Thanks Gurhan. Added the following note to RHEl5.2 release notes updates: <quote> (ia64) Running perftest will fail if different CPU speeds are detected. As such, you should disable CPU speed scaling before running perftest </quote> please advise if any further revisions are required. thanks!
An advisory has been issued which should help the problem described in this bug report. This report is therefore being closed with a resolution of ERRATA. For more information on the solution and/or where to find the updated files, please follow the link below.
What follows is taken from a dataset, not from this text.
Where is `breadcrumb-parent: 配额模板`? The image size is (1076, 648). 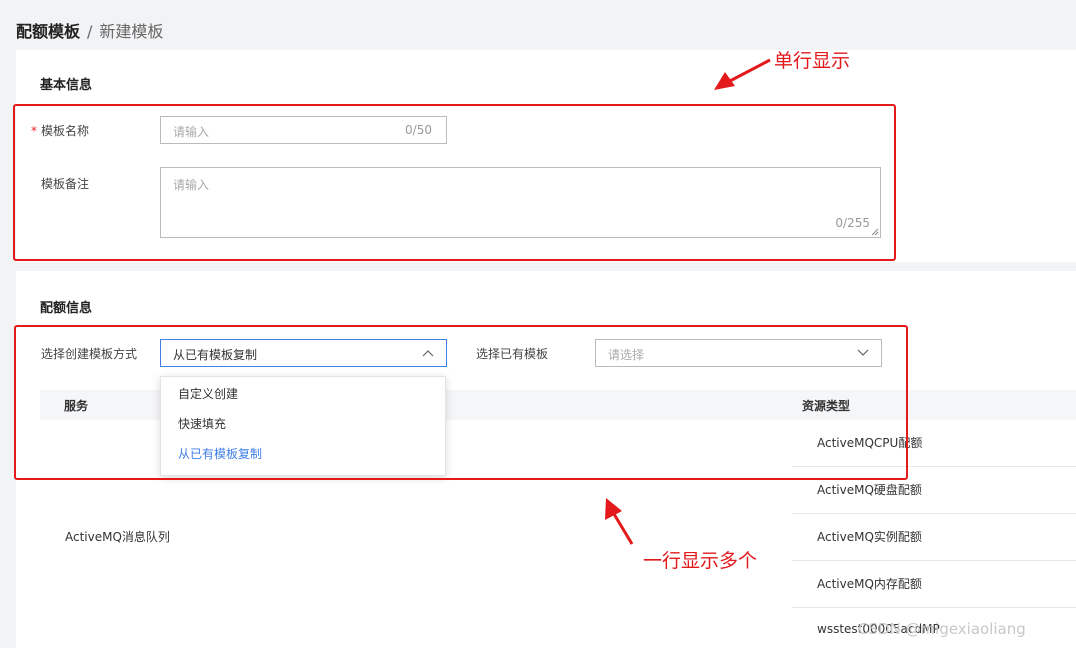 breadcrumb-parent: 配额模板 is located at coordinates (48, 32).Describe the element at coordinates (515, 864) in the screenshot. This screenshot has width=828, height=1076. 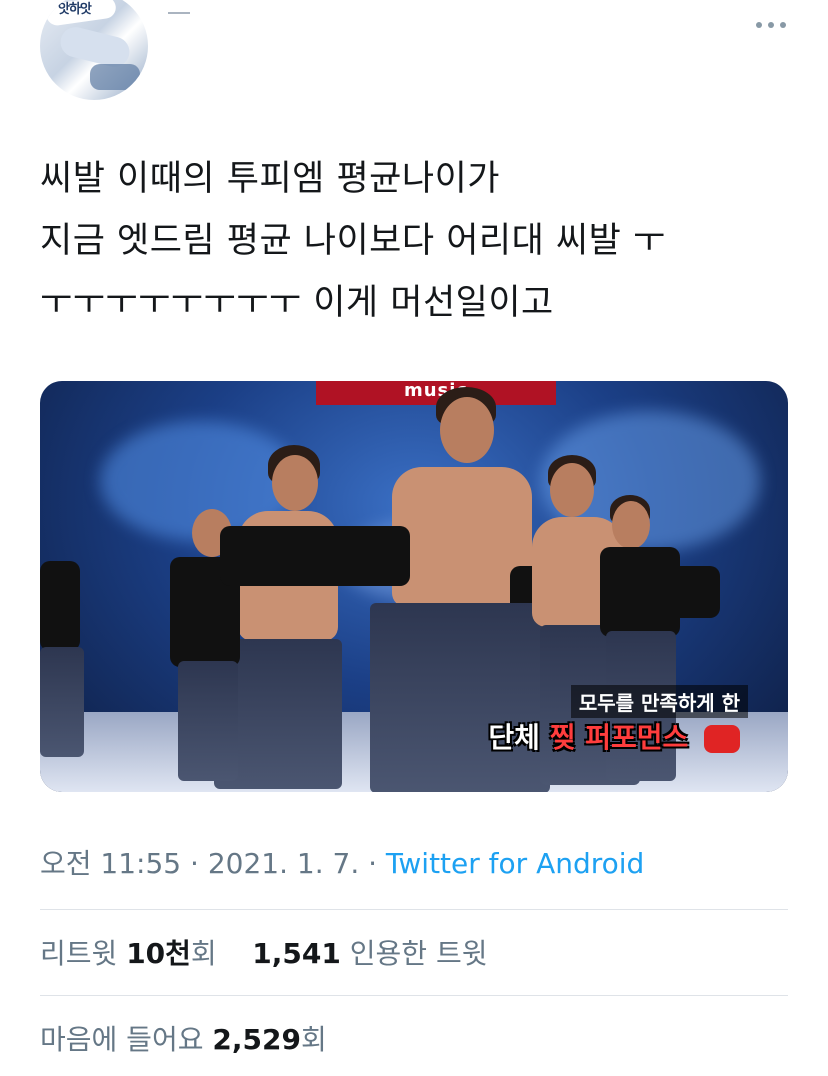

You may reopen this bug report if the solution does not work for you. http://rhn.redhat.com/errata/RHBA-2008-0432.html
Tracking this bug for the Red Hat Enterprise Linux 5.3 Release Notes. This Release Note is currently located in the Known Issues section.
Release note added. If any revisions are required, please set the "requires_release_notes" flag to "?" and edit the "Release Notes" field accordingly. All revisions will be proofread by the Engineering Content Services team.